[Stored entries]

---------------

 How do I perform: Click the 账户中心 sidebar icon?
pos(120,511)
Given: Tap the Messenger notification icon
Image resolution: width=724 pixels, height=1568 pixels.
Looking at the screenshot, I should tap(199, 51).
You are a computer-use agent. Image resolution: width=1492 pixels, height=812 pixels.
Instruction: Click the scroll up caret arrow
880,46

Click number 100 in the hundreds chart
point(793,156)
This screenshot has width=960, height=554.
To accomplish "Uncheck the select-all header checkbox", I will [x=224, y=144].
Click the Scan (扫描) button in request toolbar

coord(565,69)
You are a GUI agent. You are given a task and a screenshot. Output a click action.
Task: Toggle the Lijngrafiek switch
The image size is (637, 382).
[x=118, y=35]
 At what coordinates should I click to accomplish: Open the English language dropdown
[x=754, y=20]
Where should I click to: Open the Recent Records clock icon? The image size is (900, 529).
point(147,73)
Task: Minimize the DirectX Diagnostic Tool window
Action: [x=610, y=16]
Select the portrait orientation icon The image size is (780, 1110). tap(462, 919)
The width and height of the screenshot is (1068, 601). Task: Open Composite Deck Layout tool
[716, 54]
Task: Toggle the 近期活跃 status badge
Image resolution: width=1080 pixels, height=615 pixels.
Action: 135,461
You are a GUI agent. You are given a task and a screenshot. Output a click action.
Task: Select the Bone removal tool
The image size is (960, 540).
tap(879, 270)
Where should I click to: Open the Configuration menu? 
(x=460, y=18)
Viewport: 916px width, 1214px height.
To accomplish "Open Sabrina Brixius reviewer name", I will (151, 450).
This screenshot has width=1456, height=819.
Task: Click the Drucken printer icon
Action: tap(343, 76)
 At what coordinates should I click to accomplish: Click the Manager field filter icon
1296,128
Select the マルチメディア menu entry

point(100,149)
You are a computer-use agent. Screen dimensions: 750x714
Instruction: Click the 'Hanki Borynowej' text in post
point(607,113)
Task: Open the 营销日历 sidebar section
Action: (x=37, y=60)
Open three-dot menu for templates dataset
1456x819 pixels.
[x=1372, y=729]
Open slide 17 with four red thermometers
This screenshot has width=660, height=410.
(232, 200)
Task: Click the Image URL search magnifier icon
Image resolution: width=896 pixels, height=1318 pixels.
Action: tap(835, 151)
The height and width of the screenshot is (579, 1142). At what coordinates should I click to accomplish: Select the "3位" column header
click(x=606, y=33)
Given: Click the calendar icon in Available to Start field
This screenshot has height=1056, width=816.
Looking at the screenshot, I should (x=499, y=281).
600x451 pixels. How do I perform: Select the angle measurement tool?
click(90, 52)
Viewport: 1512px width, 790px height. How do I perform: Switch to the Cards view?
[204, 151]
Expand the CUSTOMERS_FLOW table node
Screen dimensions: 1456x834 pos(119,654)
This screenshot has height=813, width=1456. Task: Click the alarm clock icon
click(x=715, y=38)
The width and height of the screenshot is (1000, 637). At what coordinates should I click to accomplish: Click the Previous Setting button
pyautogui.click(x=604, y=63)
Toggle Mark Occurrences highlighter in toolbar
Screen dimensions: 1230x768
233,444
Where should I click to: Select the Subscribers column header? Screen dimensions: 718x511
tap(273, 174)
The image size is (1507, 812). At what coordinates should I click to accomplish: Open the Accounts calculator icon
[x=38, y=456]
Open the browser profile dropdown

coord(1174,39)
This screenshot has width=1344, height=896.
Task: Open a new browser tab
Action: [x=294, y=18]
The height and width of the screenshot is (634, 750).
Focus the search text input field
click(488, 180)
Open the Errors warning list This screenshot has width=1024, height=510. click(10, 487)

---------------

Find every line in the stored entries above that contains the word "dropdown" and copy each one out.

 At what coordinates should I click to accomplish: Open the English language dropdown
Open the browser profile dropdown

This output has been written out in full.